The botanist who named it was obviously thinking of your beauty, there's no other explanation. :P
Wow. I do not usually get down with all that nature hike slide show stuff, but dem's some mighty fine pictures you gots there, sir. Some a dem depicted stuff I ain't never seen before. Mighty fine...mighty fine, indeed.
Thank you Mr. XY. I, too, enjoy depictions of stuff I ain't never seen before.
I can't believe they gave you an EP for this. You deserved it, but I can't believe you got it. That's awesome, man. Congrats on a well earned piece of recognition. Like I said, I do not get down with this kind of stuff and even I stopped and stared at the pictures you took. Nice...

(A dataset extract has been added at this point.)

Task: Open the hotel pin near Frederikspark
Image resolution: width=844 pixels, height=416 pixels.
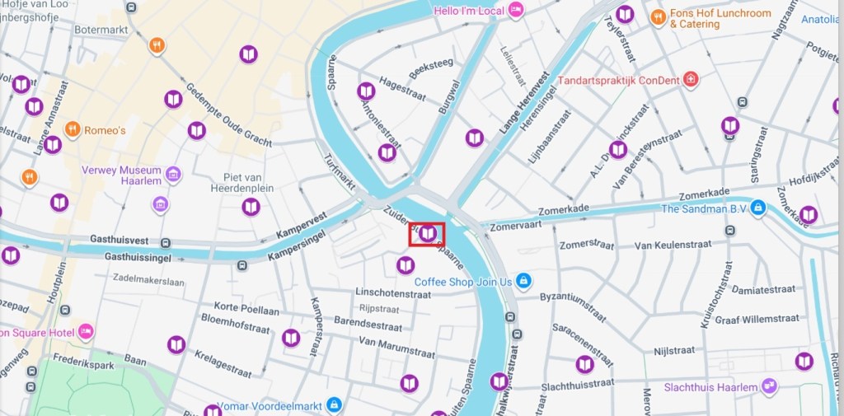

[r] love the pix, but i have a special love for turtles. i collect little miniatures (not living) of them on occasion. maybe from having been a "hurried"child I have empathy for their pace. Anyway, your box turtle made me think of the old Bush as Prez joke though I am ready to apply to BO, too, but turns out it was about a "post" turtle, which I suppose could be a "box" turtle as well.

Jumping to the punchline to save time:
"The old man looked at him and drawled, "When you're driving down a country road and you come across a fence post with a turtle balanced on top, that's a Post Turtle."

"You know he didn't get there by himself, he doesn't belong there, he can't get anything done while he's up there, and you just want to help the poor dumb bastard get down."
Oooh, lala! A wonderful stroll on a vast prairie, with x-ray specs. Wonderful piece, thank you!
More please. It's time! Thank you!
Gorgeous! ! I love September flowers. We get a lot of blanket flower, sunflowers and daisies growing wild here.